*About this task*: Please filter the data down to the lines that include the word "Expand" and copy them.

*Source records*:
+ + + + +
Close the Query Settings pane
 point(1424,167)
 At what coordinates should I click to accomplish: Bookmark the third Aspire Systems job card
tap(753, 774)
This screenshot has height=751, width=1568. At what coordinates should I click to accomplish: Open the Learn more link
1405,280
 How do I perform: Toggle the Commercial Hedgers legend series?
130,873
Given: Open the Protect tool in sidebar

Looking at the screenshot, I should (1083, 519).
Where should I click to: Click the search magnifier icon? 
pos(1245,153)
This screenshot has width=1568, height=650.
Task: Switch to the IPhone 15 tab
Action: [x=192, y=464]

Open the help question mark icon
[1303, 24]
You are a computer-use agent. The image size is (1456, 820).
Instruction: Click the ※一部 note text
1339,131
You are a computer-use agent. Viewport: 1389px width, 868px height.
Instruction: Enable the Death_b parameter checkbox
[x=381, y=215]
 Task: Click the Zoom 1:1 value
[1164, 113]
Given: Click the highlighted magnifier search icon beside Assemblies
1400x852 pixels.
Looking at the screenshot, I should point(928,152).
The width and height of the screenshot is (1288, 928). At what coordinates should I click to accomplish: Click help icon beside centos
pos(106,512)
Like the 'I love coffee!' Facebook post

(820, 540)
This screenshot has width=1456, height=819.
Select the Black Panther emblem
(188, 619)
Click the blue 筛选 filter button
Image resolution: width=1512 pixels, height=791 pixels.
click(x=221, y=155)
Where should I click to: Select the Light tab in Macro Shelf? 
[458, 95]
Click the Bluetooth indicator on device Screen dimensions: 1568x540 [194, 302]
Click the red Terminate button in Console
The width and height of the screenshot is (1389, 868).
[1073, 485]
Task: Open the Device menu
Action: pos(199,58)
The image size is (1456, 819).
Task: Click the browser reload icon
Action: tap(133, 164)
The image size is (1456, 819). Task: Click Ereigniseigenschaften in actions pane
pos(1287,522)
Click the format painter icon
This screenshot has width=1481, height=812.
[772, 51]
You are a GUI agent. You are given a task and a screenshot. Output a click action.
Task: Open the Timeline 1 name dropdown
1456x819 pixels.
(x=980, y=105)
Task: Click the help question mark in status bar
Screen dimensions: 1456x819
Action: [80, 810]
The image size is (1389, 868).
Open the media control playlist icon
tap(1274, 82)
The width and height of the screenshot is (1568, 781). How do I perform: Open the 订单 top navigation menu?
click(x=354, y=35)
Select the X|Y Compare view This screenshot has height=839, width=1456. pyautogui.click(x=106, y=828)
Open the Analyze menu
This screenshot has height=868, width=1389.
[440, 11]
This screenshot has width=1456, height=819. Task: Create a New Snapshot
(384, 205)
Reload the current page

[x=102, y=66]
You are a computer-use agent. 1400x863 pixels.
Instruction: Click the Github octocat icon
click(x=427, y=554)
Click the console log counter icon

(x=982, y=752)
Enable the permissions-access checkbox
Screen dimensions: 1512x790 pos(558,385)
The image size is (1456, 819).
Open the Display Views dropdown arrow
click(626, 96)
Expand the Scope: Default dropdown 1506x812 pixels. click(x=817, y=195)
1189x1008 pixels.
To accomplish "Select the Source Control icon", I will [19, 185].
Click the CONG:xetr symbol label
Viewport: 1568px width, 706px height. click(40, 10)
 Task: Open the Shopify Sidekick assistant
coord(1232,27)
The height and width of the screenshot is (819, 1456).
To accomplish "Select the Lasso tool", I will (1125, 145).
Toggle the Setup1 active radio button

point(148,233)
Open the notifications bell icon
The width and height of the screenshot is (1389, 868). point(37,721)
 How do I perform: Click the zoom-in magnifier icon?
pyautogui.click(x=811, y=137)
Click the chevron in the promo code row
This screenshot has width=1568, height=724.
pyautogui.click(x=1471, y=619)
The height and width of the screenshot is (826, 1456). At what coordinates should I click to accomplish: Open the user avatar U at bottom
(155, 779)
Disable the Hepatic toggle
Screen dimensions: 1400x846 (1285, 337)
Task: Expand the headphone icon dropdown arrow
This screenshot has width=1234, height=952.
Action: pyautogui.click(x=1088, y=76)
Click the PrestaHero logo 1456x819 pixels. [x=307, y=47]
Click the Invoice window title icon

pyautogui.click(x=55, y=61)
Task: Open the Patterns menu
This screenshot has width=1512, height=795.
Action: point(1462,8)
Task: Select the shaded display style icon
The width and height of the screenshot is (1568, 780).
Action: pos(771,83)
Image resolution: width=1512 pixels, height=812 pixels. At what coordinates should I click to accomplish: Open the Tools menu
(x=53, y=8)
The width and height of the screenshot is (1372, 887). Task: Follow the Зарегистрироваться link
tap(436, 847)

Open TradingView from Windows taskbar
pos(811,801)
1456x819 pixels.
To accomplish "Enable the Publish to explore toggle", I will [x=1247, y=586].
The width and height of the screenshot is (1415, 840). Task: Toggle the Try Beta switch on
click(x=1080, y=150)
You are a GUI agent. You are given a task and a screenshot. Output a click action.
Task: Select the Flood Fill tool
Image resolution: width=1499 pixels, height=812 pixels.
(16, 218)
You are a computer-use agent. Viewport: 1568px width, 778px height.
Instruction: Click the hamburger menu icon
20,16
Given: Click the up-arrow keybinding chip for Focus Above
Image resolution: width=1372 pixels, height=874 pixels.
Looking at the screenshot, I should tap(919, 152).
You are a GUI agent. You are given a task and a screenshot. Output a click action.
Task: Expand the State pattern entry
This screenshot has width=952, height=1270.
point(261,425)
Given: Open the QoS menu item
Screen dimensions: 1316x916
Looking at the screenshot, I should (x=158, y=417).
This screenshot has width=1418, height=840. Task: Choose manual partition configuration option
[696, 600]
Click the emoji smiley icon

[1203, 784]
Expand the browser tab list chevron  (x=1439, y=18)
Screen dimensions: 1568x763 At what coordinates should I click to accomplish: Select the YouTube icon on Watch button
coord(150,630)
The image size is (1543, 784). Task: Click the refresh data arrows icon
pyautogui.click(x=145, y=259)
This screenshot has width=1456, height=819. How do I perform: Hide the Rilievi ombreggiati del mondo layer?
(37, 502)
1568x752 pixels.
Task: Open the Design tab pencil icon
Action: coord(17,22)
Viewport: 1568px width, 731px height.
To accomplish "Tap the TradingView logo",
+ + + + +
*Exercise output*:
Expand the Scope: Default dropdown 1506x812 pixels. click(x=817, y=195)
Task: Expand the headphone icon dropdown arrow
Task: Expand the State pattern entry
Expand the browser tab list chevron  (x=1439, y=18)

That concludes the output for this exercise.